Major Earthquake Strikes Japan in Latest String of Natural Disasters

Climate

A powerful
earthquake rocked Hokkaido, Japan in the early hours on Thursday, triggering landslides, destroying roads and buildings and left the northern island’s 5.3 million residents without power.

The 6.7-magnitude quake struck at 3:09 a.m. local time at a depth of 40 kilometers (24 miles), according to the
Associated Press.


Meteorological agency officials told the public broadcaster
NHK that the earthquake reached the maximum level on Japan’s seismic intensity scale.

“We punched in seismic data from new locations to analyze today’s earthquake. In the town of Atsuma, the earthquake measured 7 on the Japanese seismic intensity scale,” Toshiyuki Matsumori of the Japan Meteorological Agency said.


A strong earthquake hit Hokkaido, the northernmost of Japan’s main islands, on Thursday.USGS

Five people are confirmed dead and another four people do not have vital signs. About 300 are injured and about 30 more are missing, NHK reported.

Video footage of the temblor’s destructiveness shows collapsed buildings, buckled roads, landslides that exposed entire hillsides in the hard-hit town of Atsuma and vehicles submerged in mud. The quake also grounded flights and halted train and bus services.

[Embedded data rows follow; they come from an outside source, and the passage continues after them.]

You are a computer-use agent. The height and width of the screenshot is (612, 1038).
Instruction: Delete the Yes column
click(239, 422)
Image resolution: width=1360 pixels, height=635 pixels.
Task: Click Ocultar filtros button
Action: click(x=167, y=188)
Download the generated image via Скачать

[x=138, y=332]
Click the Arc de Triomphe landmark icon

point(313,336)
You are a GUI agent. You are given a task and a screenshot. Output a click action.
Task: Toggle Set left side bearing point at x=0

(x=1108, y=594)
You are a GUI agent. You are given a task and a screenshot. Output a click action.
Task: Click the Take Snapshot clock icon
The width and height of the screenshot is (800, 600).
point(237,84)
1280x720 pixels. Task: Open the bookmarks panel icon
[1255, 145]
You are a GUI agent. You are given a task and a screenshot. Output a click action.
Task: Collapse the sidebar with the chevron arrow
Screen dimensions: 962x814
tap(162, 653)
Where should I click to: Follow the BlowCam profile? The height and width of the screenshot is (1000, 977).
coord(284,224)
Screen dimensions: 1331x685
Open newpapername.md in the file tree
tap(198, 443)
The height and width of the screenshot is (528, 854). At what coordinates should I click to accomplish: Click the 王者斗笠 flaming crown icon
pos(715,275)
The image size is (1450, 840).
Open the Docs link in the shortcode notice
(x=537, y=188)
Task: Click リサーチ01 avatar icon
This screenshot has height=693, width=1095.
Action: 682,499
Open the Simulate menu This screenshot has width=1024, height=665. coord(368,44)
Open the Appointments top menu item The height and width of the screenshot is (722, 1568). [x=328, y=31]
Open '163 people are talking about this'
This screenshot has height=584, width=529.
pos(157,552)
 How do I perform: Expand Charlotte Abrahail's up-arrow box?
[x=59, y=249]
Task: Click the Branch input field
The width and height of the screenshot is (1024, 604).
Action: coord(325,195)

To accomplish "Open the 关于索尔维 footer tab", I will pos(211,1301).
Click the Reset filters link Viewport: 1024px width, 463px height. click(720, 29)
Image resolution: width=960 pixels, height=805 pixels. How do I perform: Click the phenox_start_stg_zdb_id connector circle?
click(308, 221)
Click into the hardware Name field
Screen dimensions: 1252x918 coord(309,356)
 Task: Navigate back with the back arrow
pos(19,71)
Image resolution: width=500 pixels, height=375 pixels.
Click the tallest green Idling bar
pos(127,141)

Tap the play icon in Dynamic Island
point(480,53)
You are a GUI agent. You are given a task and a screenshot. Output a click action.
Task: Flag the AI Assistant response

Power has been restored for about 330,000 buildings but Economy, Trade and Industry Minister Hiroshige Seko told NHK, “It will take more than a week to fully restore the power supply in Hokkaido.”

The earthquake comes just days after Typhoon Jebi, the strongest typhoon in 25 years, hit Japan on Tuesday that caused widespread flooding, pushed an oil tanker into a major bridge, forced Kansai International Airport to close and stranding 3,000 travelers and killed at least 11 people, according to NHK.

The country also suffered from a summer of record-breaking heat that sent 70,000 people to hospitals and left 80 people dead, and historic flooding and mudslides that killed hundreds of people.

Prime Minister Shinzo Abe
expressed condolences to victims of the earthquake. He has dispatched up to 25,000 troops and other personnel to help with rescue efforts.